EXERCISE DETAILS: Check every line of the data below for the word "height" and say how many have it, without further comment.

(Records from a dataset)
#####
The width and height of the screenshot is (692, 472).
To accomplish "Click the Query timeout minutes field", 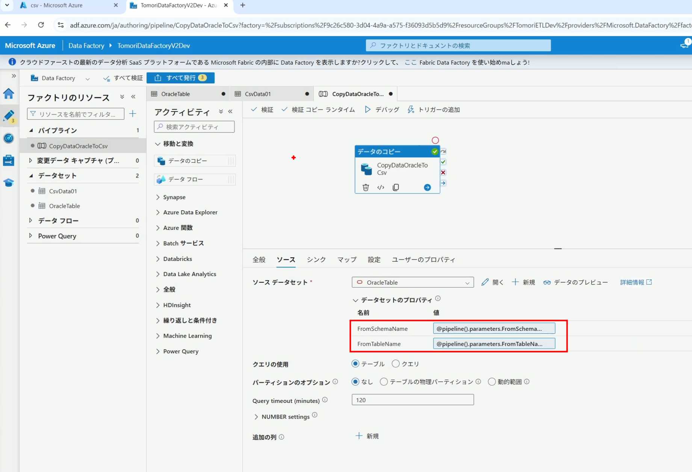I will [412, 400].
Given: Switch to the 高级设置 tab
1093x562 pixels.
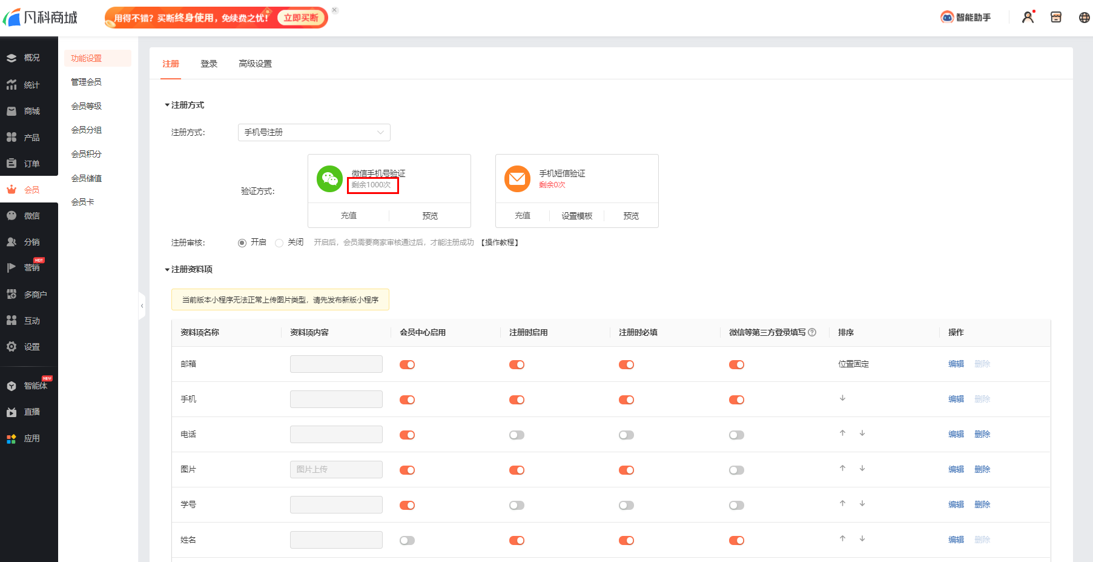Looking at the screenshot, I should (x=255, y=64).
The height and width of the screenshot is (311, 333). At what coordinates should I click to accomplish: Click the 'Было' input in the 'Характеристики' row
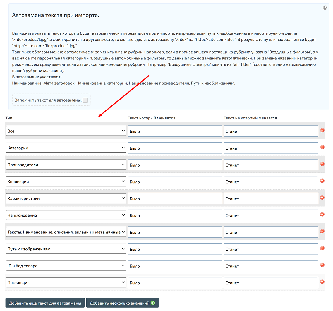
#####
ANSWER SPACE: 2